### Goal
Write out every item below word for word, keeping each line unchanged.

Location data for words and elements
········
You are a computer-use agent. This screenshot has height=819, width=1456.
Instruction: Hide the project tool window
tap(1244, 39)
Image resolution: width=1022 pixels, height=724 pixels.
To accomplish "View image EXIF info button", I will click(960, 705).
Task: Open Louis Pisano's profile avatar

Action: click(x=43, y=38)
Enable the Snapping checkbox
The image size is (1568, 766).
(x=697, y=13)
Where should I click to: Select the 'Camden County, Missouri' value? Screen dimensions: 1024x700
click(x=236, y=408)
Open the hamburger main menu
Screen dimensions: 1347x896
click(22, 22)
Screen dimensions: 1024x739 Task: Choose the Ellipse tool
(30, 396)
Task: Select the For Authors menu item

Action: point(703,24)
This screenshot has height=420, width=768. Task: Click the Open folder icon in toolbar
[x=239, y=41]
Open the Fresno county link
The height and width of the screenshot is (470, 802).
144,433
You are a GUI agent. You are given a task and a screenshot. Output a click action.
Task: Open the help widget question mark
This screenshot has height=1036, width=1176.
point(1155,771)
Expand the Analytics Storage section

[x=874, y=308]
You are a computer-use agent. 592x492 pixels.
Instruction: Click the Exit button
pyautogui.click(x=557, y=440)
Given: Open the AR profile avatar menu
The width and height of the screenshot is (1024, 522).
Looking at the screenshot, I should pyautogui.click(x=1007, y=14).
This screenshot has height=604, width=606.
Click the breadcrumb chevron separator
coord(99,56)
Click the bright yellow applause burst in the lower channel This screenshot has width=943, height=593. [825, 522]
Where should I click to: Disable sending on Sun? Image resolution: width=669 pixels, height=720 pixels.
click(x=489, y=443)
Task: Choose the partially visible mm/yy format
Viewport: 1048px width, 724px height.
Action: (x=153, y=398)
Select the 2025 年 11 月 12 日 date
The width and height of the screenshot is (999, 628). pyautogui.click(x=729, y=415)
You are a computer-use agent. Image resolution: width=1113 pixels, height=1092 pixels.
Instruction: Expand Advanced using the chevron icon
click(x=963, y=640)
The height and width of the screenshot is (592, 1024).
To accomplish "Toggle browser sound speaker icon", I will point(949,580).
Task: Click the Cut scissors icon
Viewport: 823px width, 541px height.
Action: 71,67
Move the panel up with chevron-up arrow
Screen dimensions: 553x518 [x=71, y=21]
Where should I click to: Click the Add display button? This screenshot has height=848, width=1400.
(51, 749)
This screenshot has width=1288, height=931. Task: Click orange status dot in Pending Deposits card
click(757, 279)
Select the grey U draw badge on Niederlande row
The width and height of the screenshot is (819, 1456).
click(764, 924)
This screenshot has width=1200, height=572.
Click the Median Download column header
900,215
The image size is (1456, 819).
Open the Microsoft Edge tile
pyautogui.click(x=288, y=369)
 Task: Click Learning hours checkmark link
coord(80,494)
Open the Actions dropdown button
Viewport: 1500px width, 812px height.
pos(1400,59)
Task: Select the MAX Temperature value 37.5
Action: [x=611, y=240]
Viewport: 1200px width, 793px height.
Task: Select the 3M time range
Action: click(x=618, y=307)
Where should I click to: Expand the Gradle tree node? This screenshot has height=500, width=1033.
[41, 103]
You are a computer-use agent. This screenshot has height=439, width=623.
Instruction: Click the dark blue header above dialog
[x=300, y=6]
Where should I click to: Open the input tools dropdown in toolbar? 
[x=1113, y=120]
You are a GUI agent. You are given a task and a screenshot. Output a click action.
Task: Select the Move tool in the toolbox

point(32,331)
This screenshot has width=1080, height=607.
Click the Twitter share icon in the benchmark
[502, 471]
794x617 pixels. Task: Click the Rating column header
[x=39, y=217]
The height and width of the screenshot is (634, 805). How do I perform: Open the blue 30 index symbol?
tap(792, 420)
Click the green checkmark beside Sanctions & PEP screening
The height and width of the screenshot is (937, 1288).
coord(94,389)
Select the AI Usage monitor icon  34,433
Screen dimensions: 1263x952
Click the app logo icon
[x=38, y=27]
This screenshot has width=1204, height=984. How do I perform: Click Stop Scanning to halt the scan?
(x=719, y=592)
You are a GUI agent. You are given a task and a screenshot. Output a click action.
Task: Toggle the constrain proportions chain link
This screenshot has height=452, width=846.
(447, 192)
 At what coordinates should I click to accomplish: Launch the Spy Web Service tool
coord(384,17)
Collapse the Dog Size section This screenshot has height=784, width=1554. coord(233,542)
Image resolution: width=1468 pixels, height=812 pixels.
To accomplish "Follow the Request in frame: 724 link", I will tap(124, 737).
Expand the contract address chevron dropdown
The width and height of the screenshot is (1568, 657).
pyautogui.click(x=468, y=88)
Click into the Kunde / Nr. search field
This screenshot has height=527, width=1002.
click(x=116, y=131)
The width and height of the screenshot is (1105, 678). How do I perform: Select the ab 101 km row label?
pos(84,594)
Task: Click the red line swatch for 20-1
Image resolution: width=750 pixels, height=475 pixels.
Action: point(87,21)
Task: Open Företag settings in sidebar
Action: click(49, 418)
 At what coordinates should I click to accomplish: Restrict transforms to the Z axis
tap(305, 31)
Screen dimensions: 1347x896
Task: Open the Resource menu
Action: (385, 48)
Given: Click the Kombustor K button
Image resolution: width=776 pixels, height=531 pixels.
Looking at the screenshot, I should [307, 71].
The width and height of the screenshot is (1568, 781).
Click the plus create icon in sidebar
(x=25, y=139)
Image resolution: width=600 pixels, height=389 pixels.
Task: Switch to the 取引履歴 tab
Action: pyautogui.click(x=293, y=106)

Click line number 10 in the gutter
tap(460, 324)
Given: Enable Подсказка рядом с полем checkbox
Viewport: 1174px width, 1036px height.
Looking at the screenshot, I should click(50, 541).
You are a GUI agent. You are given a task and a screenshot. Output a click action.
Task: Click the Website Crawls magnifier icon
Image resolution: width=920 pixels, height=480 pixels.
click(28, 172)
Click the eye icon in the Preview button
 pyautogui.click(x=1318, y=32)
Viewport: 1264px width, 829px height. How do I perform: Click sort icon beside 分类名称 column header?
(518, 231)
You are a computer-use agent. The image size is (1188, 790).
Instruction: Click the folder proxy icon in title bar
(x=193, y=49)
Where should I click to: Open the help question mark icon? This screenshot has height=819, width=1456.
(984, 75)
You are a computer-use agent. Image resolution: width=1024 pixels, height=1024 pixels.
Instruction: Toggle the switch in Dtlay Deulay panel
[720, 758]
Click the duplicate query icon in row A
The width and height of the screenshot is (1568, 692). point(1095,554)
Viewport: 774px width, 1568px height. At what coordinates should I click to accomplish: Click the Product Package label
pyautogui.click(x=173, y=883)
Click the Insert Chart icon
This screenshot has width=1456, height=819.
········
### Task solution
You are a computer-use agent. This screenshot has height=819, width=1456.
Instruction: Hide the project tool window
tap(1244, 39)
Image resolution: width=1022 pixels, height=724 pixels.
To accomplish "View image EXIF info button", I will click(960, 705).
Task: Open Louis Pisano's profile avatar

Action: click(x=43, y=38)
Enable the Snapping checkbox
The image size is (1568, 766).
(x=697, y=13)
Where should I click to: Select the 'Camden County, Missouri' value? Screen dimensions: 1024x700
click(x=236, y=408)
Open the hamburger main menu
Screen dimensions: 1347x896
click(22, 22)
Screen dimensions: 1024x739 Task: Choose the Ellipse tool
(30, 396)
Task: Select the For Authors menu item

Action: point(703,24)
This screenshot has height=420, width=768. Task: Click the Open folder icon in toolbar
[x=239, y=41]
Open the Fresno county link
The height and width of the screenshot is (470, 802).
144,433
You are a GUI agent. You are given a task and a screenshot. Output a click action.
Task: Open the help widget question mark
This screenshot has height=1036, width=1176.
point(1155,771)
Expand the Analytics Storage section

[x=874, y=308]
You are a computer-use agent. 592x492 pixels.
Instruction: Click the Exit button
pyautogui.click(x=557, y=440)
Given: Open the AR profile avatar menu
The width and height of the screenshot is (1024, 522).
Looking at the screenshot, I should pyautogui.click(x=1007, y=14).
This screenshot has height=604, width=606.
Click the breadcrumb chevron separator
coord(99,56)
Click the bright yellow applause burst in the lower channel This screenshot has width=943, height=593. [825, 522]
Where should I click to: Disable sending on Sun? Image resolution: width=669 pixels, height=720 pixels.
click(x=489, y=443)
Task: Choose the partially visible mm/yy format
Viewport: 1048px width, 724px height.
Action: (x=153, y=398)
Select the 2025 年 11 月 12 日 date
The width and height of the screenshot is (999, 628). pyautogui.click(x=729, y=415)
You are a computer-use agent. Image resolution: width=1113 pixels, height=1092 pixels.
Instruction: Expand Advanced using the chevron icon
click(x=963, y=640)
The height and width of the screenshot is (592, 1024).
To accomplish "Toggle browser sound speaker icon", I will point(949,580).
Task: Click the Cut scissors icon
Viewport: 823px width, 541px height.
Action: 71,67
Move the panel up with chevron-up arrow
Screen dimensions: 553x518 [x=71, y=21]
Where should I click to: Click the Add display button? This screenshot has height=848, width=1400.
(51, 749)
This screenshot has width=1288, height=931. Task: Click orange status dot in Pending Deposits card
click(757, 279)
Select the grey U draw badge on Niederlande row
The width and height of the screenshot is (819, 1456).
click(764, 924)
This screenshot has width=1200, height=572.
Click the Median Download column header
900,215
The image size is (1456, 819).
Open the Microsoft Edge tile
pyautogui.click(x=288, y=369)
 Task: Click Learning hours checkmark link
coord(80,494)
Open the Actions dropdown button
Viewport: 1500px width, 812px height.
pos(1400,59)
Task: Select the MAX Temperature value 37.5
Action: [x=611, y=240]
Viewport: 1200px width, 793px height.
Task: Select the 3M time range
Action: click(x=618, y=307)
Where should I click to: Expand the Gradle tree node? This screenshot has height=500, width=1033.
[41, 103]
You are a computer-use agent. This screenshot has height=439, width=623.
Instruction: Click the dark blue header above dialog
[x=300, y=6]
Where should I click to: Open the input tools dropdown in toolbar? 
[x=1113, y=120]
You are a GUI agent. You are given a task and a screenshot. Output a click action.
Task: Select the Move tool in the toolbox

point(32,331)
This screenshot has width=1080, height=607.
Click the Twitter share icon in the benchmark
[502, 471]
794x617 pixels. Task: Click the Rating column header
[x=39, y=217]
The height and width of the screenshot is (634, 805). How do I perform: Open the blue 30 index symbol?
tap(792, 420)
Click the green checkmark beside Sanctions & PEP screening
The height and width of the screenshot is (937, 1288).
coord(94,389)
Select the AI Usage monitor icon  34,433
Screen dimensions: 1263x952
Click the app logo icon
[x=38, y=27]
This screenshot has width=1204, height=984. How do I perform: Click Stop Scanning to halt the scan?
(x=719, y=592)
You are a GUI agent. You are given a task and a screenshot. Output a click action.
Task: Toggle the constrain proportions chain link
This screenshot has height=452, width=846.
(447, 192)
 At what coordinates should I click to accomplish: Launch the Spy Web Service tool
coord(384,17)
Collapse the Dog Size section This screenshot has height=784, width=1554. coord(233,542)
Image resolution: width=1468 pixels, height=812 pixels.
To accomplish "Follow the Request in frame: 724 link", I will tap(124, 737).
Expand the contract address chevron dropdown
The width and height of the screenshot is (1568, 657).
pyautogui.click(x=468, y=88)
Click into the Kunde / Nr. search field
This screenshot has height=527, width=1002.
click(x=116, y=131)
The width and height of the screenshot is (1105, 678). How do I perform: Select the ab 101 km row label?
pos(84,594)
Task: Click the red line swatch for 20-1
Image resolution: width=750 pixels, height=475 pixels.
Action: point(87,21)
Task: Open Företag settings in sidebar
Action: click(49, 418)
 At what coordinates should I click to accomplish: Restrict transforms to the Z axis
tap(305, 31)
Screen dimensions: 1347x896
Task: Open the Resource menu
Action: (385, 48)
Given: Click the Kombustor K button
Image resolution: width=776 pixels, height=531 pixels.
Looking at the screenshot, I should [307, 71].
The width and height of the screenshot is (1568, 781).
Click the plus create icon in sidebar
(x=25, y=139)
Image resolution: width=600 pixels, height=389 pixels.
Task: Switch to the 取引履歴 tab
Action: pyautogui.click(x=293, y=106)

Click line number 10 in the gutter
tap(460, 324)
Given: Enable Подсказка рядом с полем checkbox
Viewport: 1174px width, 1036px height.
Looking at the screenshot, I should click(50, 541).
You are a GUI agent. You are given a task and a screenshot. Output a click action.
Task: Click the Website Crawls magnifier icon
Image resolution: width=920 pixels, height=480 pixels.
click(28, 172)
Click the eye icon in the Preview button
 pyautogui.click(x=1318, y=32)
Viewport: 1264px width, 829px height. How do I perform: Click sort icon beside 分类名称 column header?
(518, 231)
You are a computer-use agent. The image size is (1188, 790).
Instruction: Click the folder proxy icon in title bar
(x=193, y=49)
Where should I click to: Open the help question mark icon? This screenshot has height=819, width=1456.
(984, 75)
You are a computer-use agent. Image resolution: width=1024 pixels, height=1024 pixels.
Instruction: Toggle the switch in Dtlay Deulay panel
[720, 758]
Click the duplicate query icon in row A
The width and height of the screenshot is (1568, 692). point(1095,554)
Viewport: 774px width, 1568px height. At what coordinates should I click to accomplish: Click the Product Package label
pyautogui.click(x=173, y=883)
Click the Insert Chart icon
This screenshot has width=1456, height=819.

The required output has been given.